PROBLEM TO WORK ON →
Transcribe exactly, and only, the lines from the one containing "Where should I click to: Open" through the end of the entries below, leaving the pictures out.

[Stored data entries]
--- START ---

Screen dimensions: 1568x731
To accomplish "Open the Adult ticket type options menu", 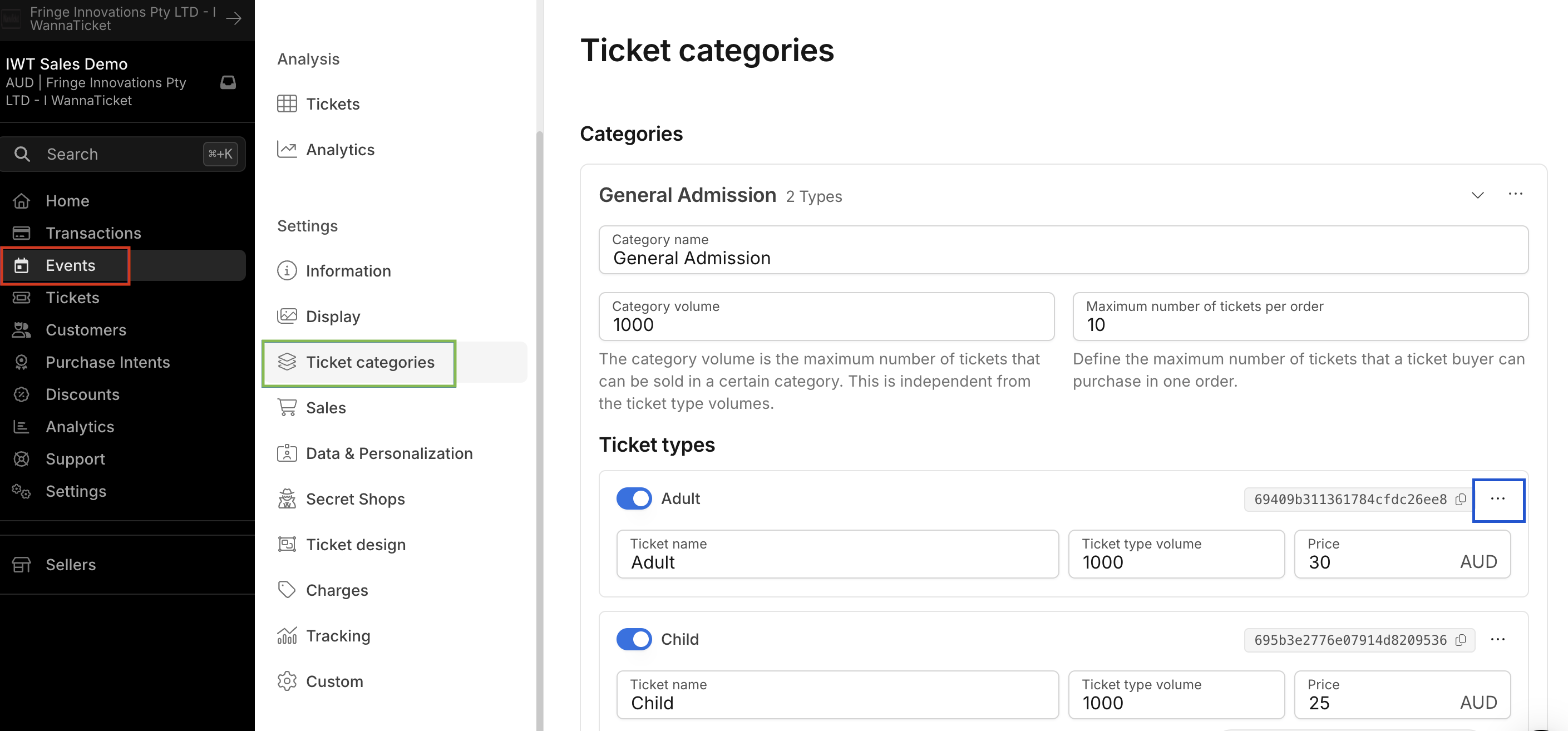I will click(1497, 499).
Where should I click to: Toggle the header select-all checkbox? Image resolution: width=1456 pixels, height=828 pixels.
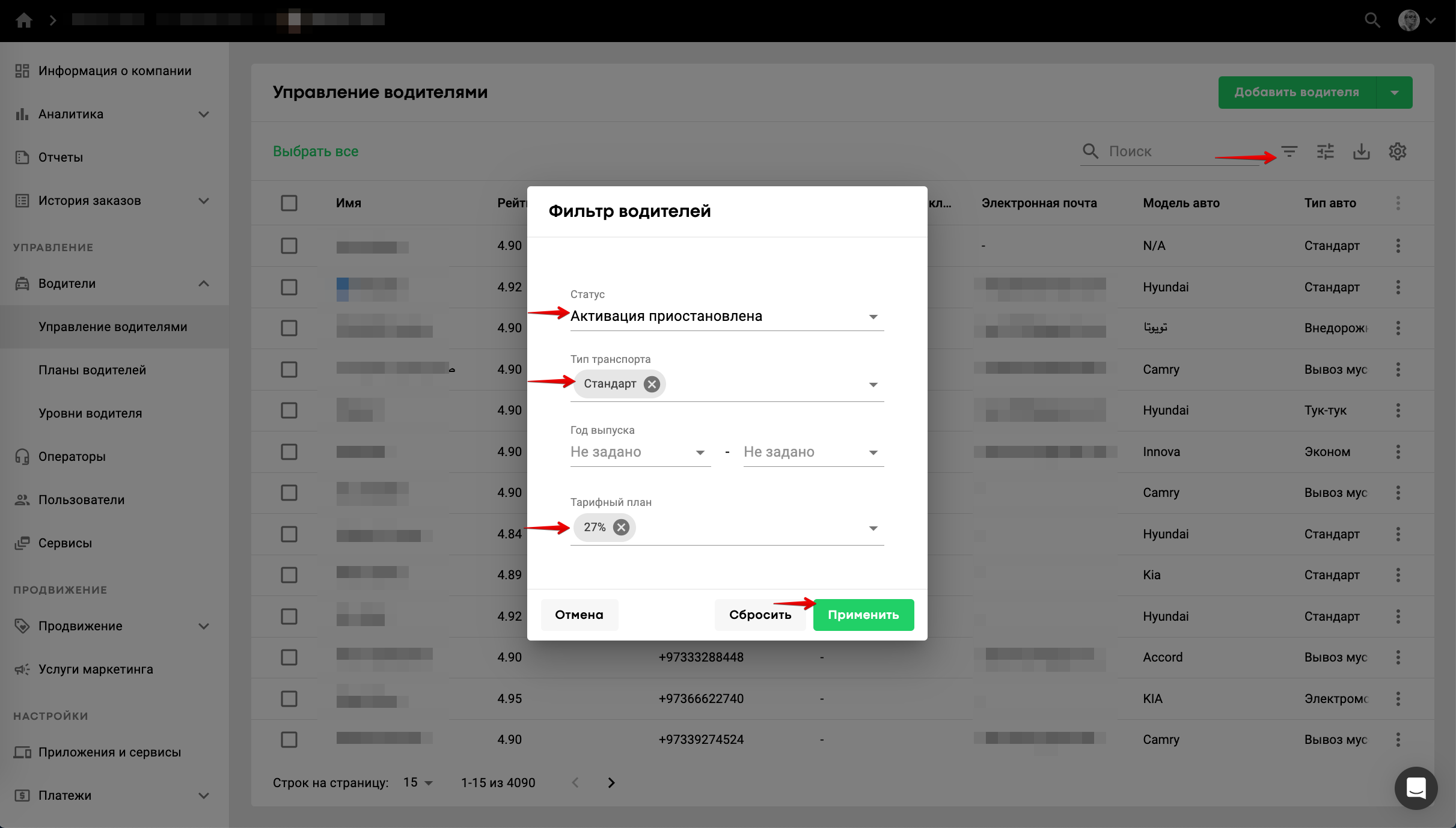pyautogui.click(x=289, y=203)
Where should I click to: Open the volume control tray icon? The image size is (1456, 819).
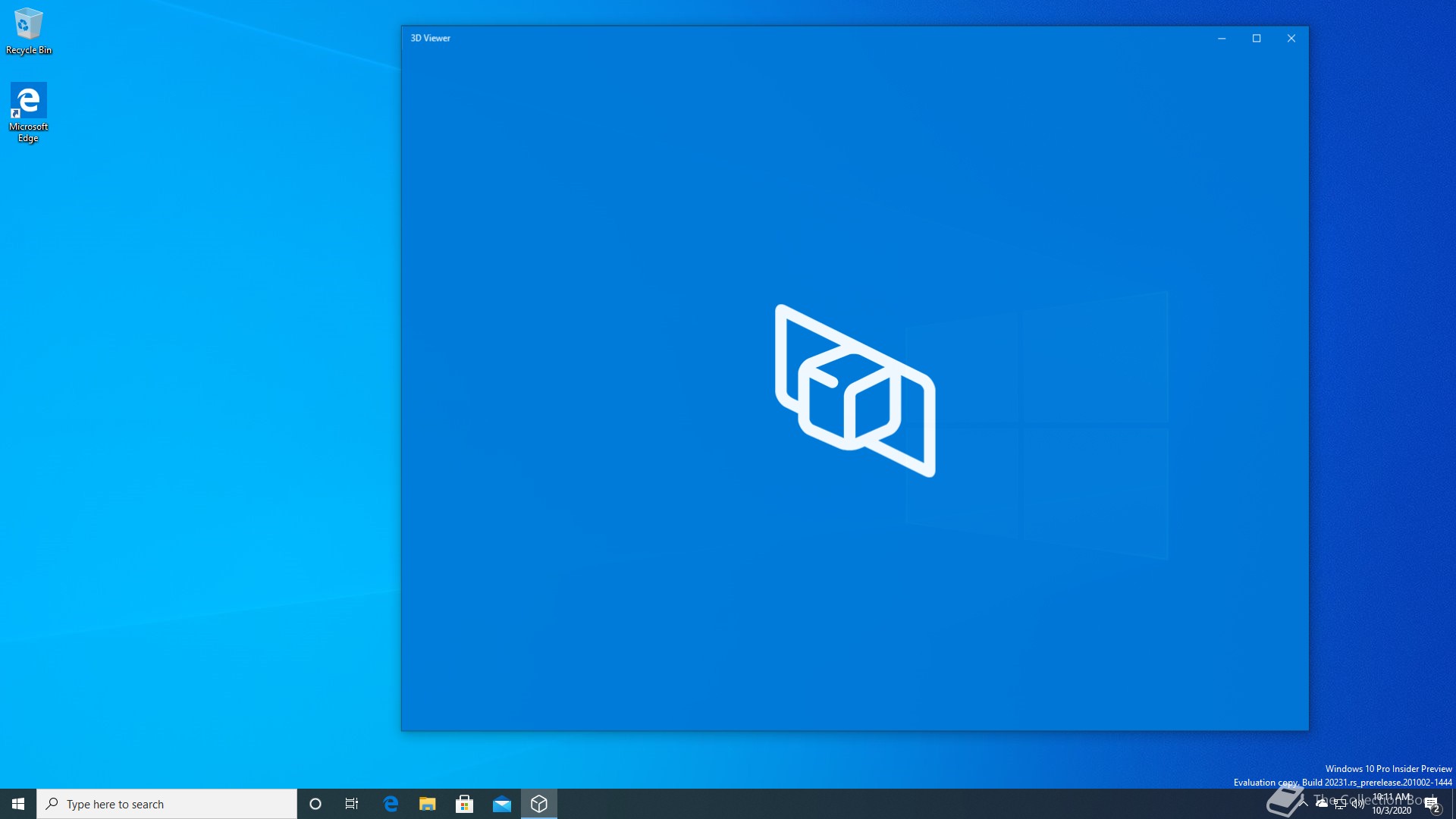point(1357,804)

--- END ---

OUTPUT FOR THIS EXERCISE →
Where should I click to: Open the volume control tray icon? The image size is (1456, 819).
point(1357,804)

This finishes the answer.